**Task statement**
Return every line below as is, leaving out the pictures.

**Data to use**
[Start of section]

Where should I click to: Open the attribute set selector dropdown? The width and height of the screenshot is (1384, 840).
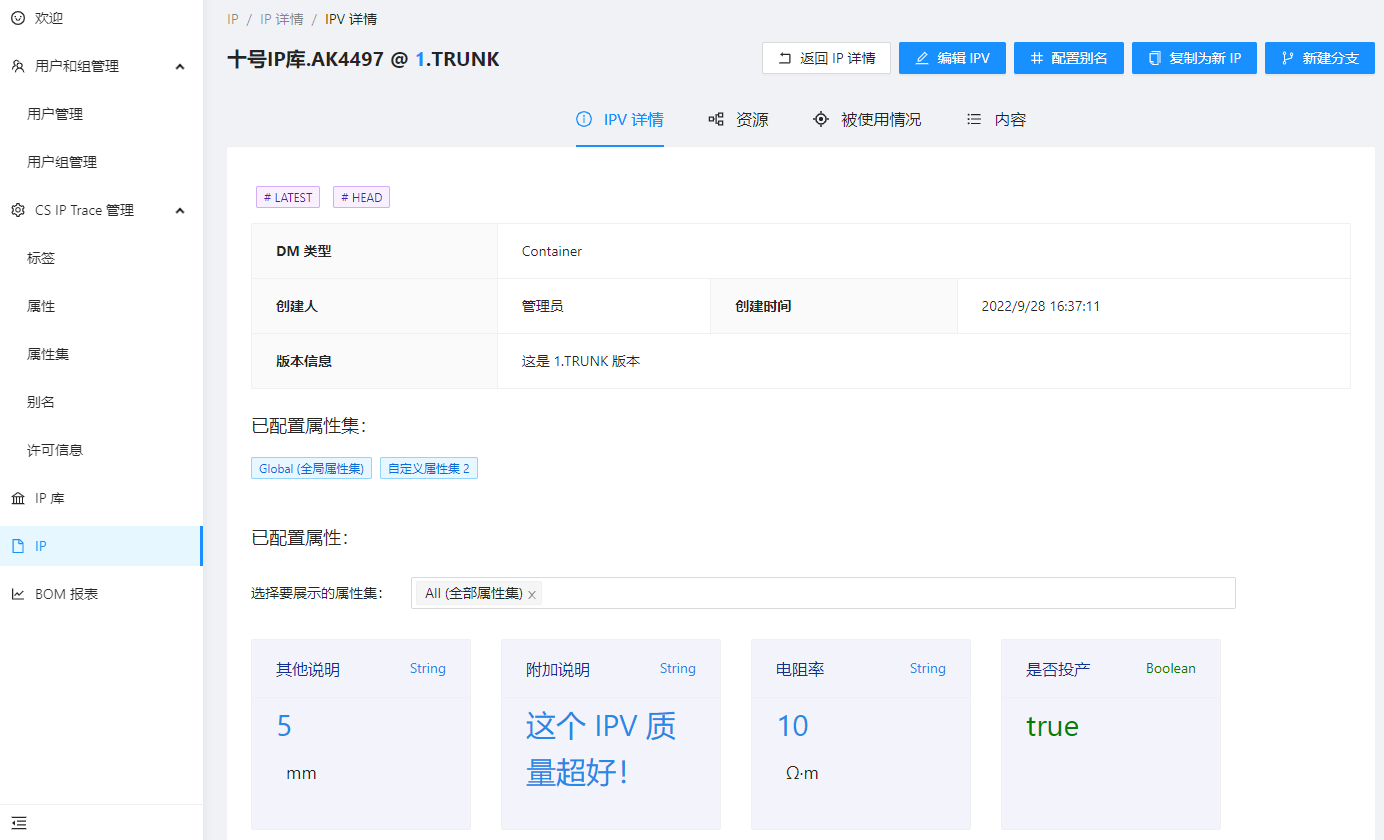(x=880, y=593)
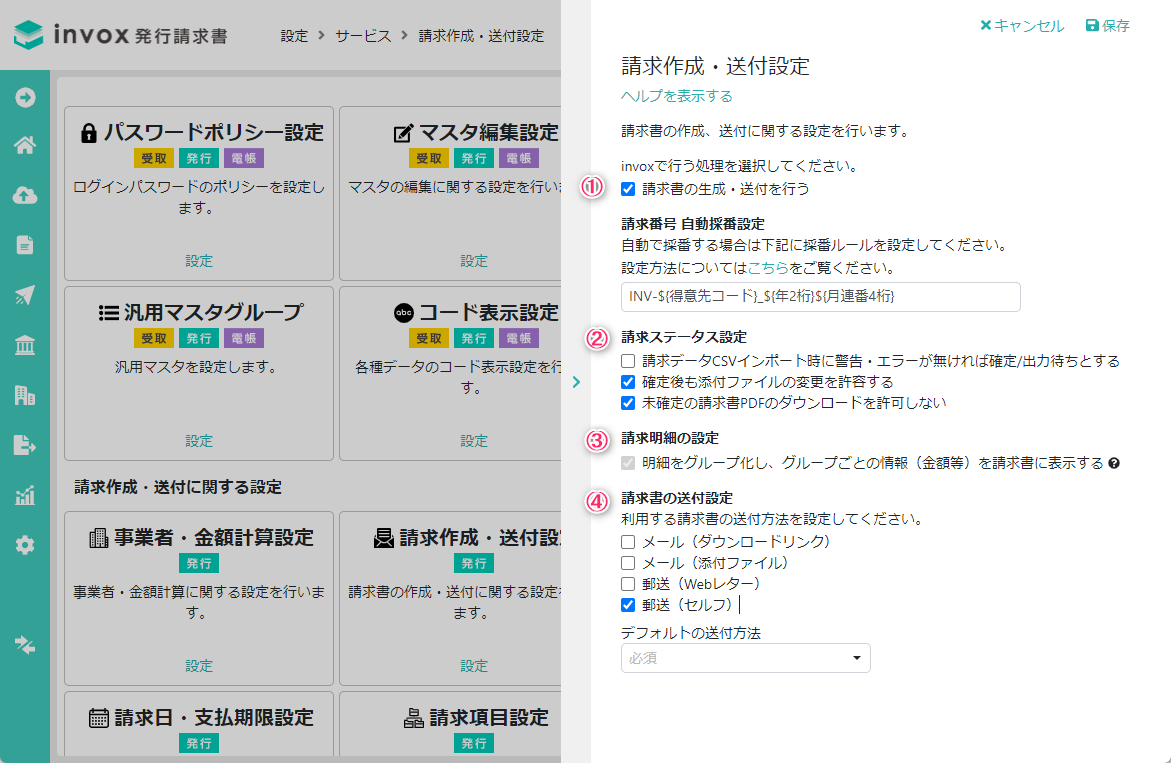Click the bar chart icon in the sidebar

click(25, 496)
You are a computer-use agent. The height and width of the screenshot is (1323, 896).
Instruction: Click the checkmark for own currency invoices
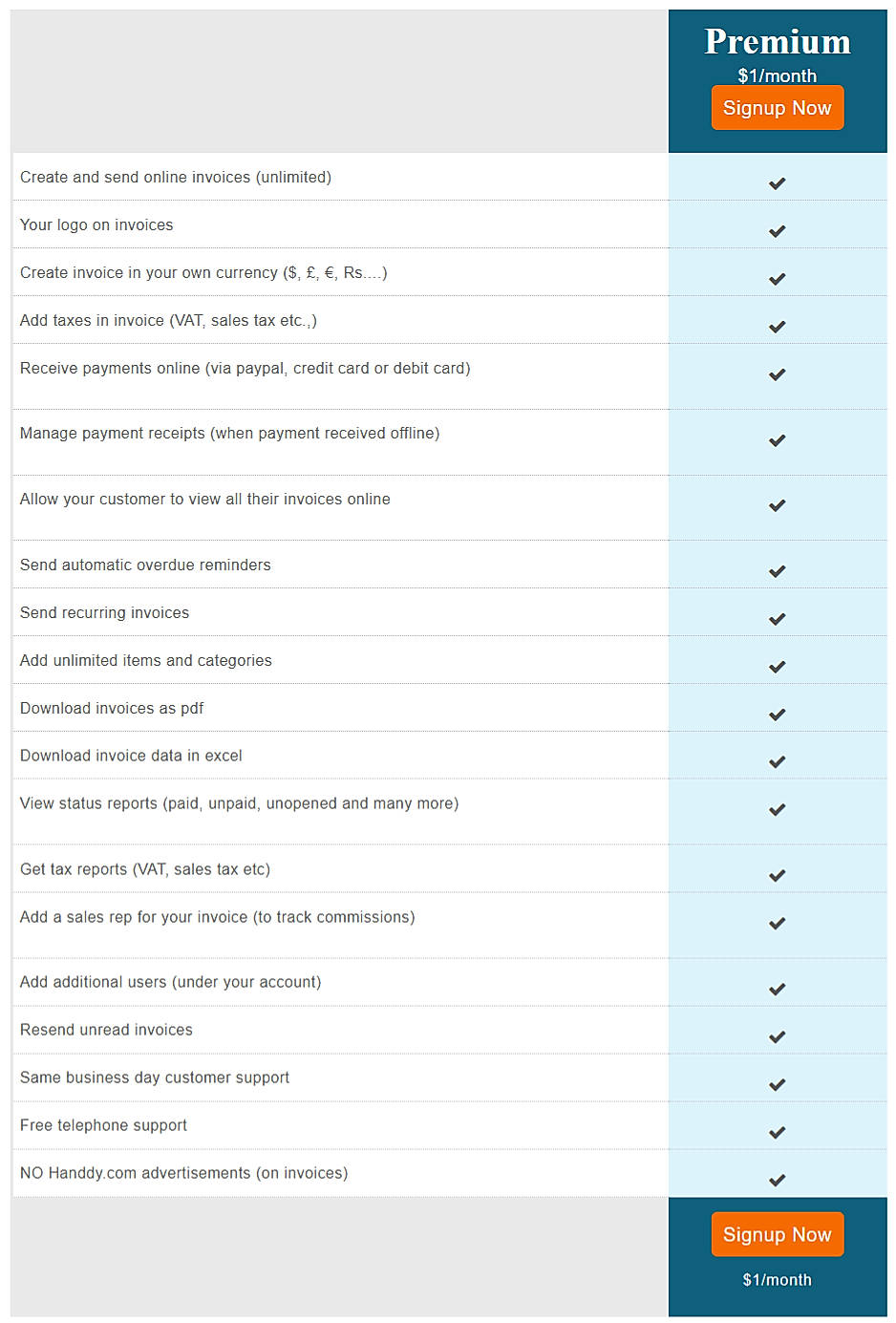[x=777, y=278]
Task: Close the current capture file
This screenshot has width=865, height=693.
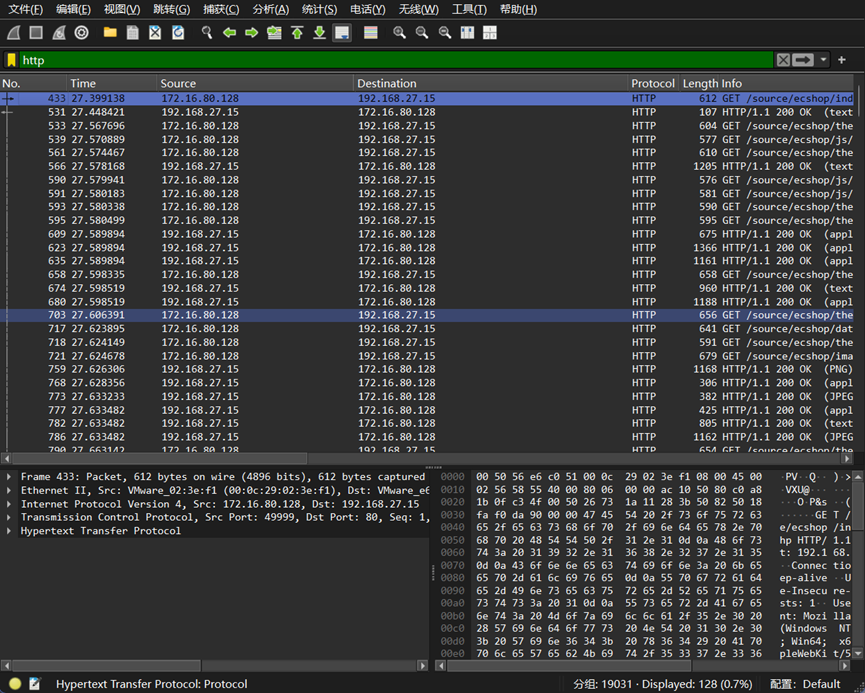Action: click(x=155, y=32)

[End of section]

**Problem solution**
Where should I click to: Open the attribute set selector dropdown? The width and height of the screenshot is (1384, 840).
(x=880, y=593)
Click the bar chart icon in the sidebar

click(25, 496)
You are a computer-use agent. The height and width of the screenshot is (1323, 896).
Instruction: Click the checkmark for own currency invoices
[x=777, y=278]
Task: Close the current capture file
This screenshot has width=865, height=693.
Action: click(x=155, y=32)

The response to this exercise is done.